Cardiac troponin is already established for risk stratification of patients with acute coronary syndrome (ACS), however, the role of testing in other settings remains unclear. Therefore, Ryan Wereski, University of Edinburgh, Edinburgh, United Kingdom, and colleagues aimed to evaluate whether cardiac troponin testing could enhance risk stratification in patients with chronic coronary artery disease (CAD) independent of conventional risk measures and disease severity.
For this purpose, the researchers measured high-sensitivity cardiac troponin I (hs-cTn) before angiography in a prospective cohort of consecutive patients with symptoms suggestive of stable angina attending for outpatient coronary angiography, and clinicians were blinded to the results so as not to alter the course of subsequent clinical care.

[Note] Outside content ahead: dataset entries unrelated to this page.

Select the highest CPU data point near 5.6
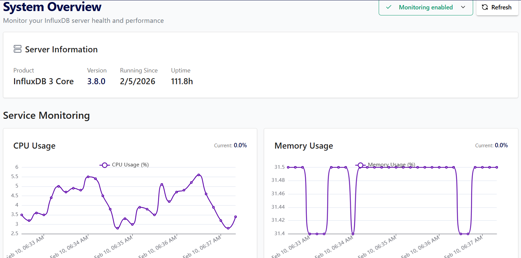Image resolution: width=521 pixels, height=258 pixels. pyautogui.click(x=199, y=175)
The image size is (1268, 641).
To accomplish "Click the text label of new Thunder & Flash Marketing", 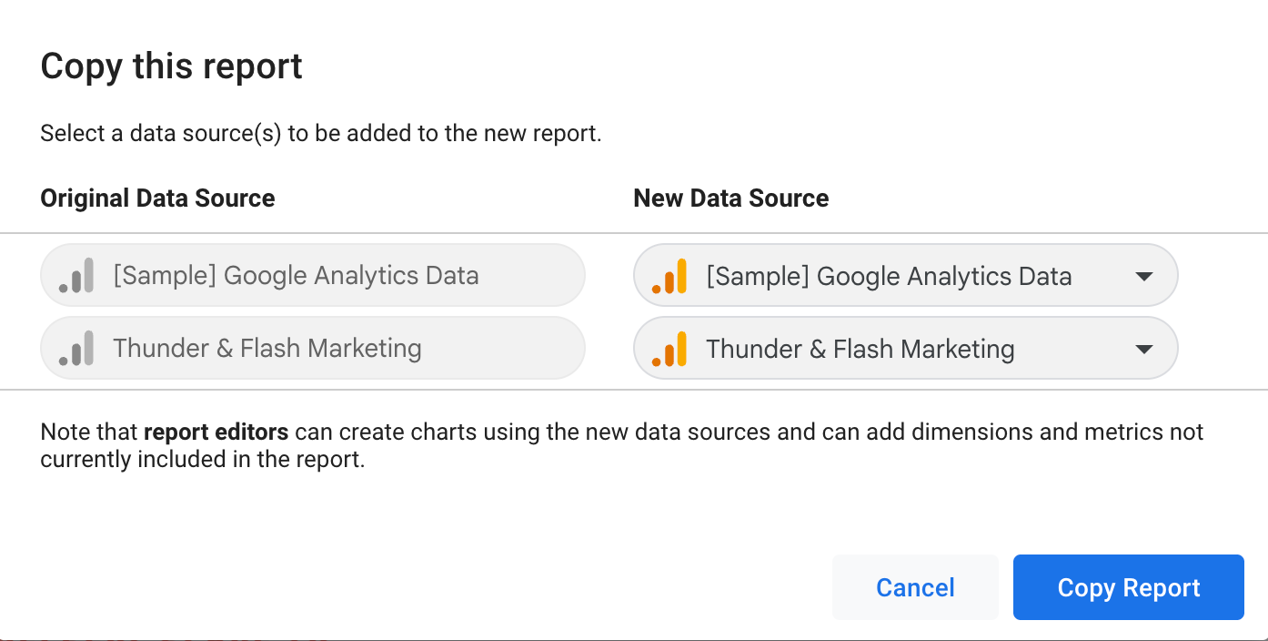I will click(860, 349).
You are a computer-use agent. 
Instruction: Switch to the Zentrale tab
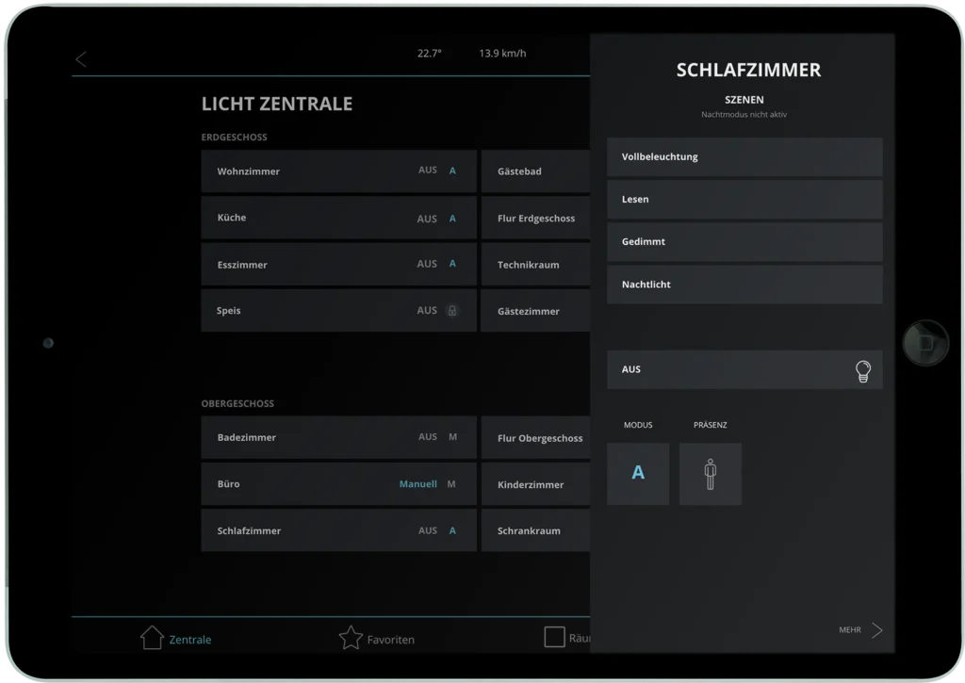[x=191, y=638]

The primary outcome was determined as myocardial infarction or cardiovascular death during follow-up.
The authors reported the following findings:
- In 4,240 patients (age 66 years, 33% were females), coronary artery disease was identified in 92% who had 255 primary outcome events during a median follow-up of 2.4 years.
- In patients with coronary artery disease, troponin concentrations were 2-fold higher in those with an event compared with those without (6.7 ng/L versus 3.3 ng/L).
- Troponin concentrations were associated with the primary outcome after adjusting for cardiovascular risk factors and coronary artery disease severity (adjusted HR: 2.3).
- A troponin concentration >10 ng/L identified patients with a 50% increase in the risk of myocardial infarction or cardiovascular death.
"Recognizing that increasing severity of angina is associated with worse outcomes because of more adverse anatomy, it may be that hs-cTn is beneficial in higher-risk patients with more symptoms rather than in those with mild or no symptoms," Yader Sandoval, Minneapolis Heart Institute, Abbott Northwestern Hospital, and Allan Jaffe, Mayo Clinic in Rochester, Minnesota wrote in an accompanying editorial.
The study authors cautioned that this study cohort may not represent the full spectrum of chronic CAD.
"Further studies are needed to evaluate whether routine testing could inform the selection of high-risk patients for treatment intensification," they concluded.
Reference:
Wereski R, et al "High-sensitivity cardiac troponin for risk assessment in patients with chronic coronary artery disease" J Am Coll Cardiol 2023; DOI: 10.1016/j.jacc.2023.05.046.